The three sites up for sale through commercial agents Jones Lang LaSalle (JLL) are the mixed-use business parks of Chineham Park in Basingstoke, Hillington Park at Glasgow, and Warrington’s Birchwood Park. The 123 acre-site near Warrington is home to 150 companies, ranging from international brands to start-ups, and provides work for more than 5,000 people.
The decision to off-load four-million sq ft of its traditional business parks is the biggest shake-up of the MEPC portfolio for more than 20 years. “We want to redirect the capital into more innovative investments,” explained Chris Taylor, chief executive of Hermes and chairman of MEPC.
Part of the sell-off profits will be invested in a biotech cluster at MEPC’s Milton Park, near Oxford, and some to kick-start a new business estate at Wellington Place in the centre of Leeds. Milton Park also looks set to benefit from MedCity — the biotech triangle between Oxford, Cambridge and London — launched last month by London Mayor, Boris Johnson (pictured), who claimed the cluster could compete with the giant US bio-tech hubs such as Boston and San Francisco.
The biggest beneficiary from MEPC’s investment realignment, however, will almost certainly be Silverstone Park, adjacent to the British Grand Prix race track in Northamptonshire, where the company has secured permission for 2.5 million sq ft of industrial and office floorspace. MEPC already has a 999-year lease on the site from the British Racing Drivers’ Club and recently announced plans to target Formula 1 spin-off companies as part of its £14m upgrade of the site.

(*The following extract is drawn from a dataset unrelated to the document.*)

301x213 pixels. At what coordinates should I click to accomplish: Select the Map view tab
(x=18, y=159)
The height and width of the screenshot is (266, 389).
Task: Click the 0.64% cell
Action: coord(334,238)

Taylor said MEPC which, through Hermes manages the BT Pension Fund, would also consider building new science or high-tech focused business parks or buy and revive those that are struggling. “MEPC has the advantage of being close to the occupier, so this change in strategy is being led by occupier demand,” he stressed.
Hermes and MEPC are using the business park sales and subsequent investments to “call the recovery”, concluded the executive. “We think the timing is right now. As a generalisation, nothing much has been built outside London in these sectors for six or seven years, at least not since the crash, and we are now seeing demand improve dramatically … As investors we are trying to anticipate future tenant demand, rather than sit and collect rent from relatively mature assets.”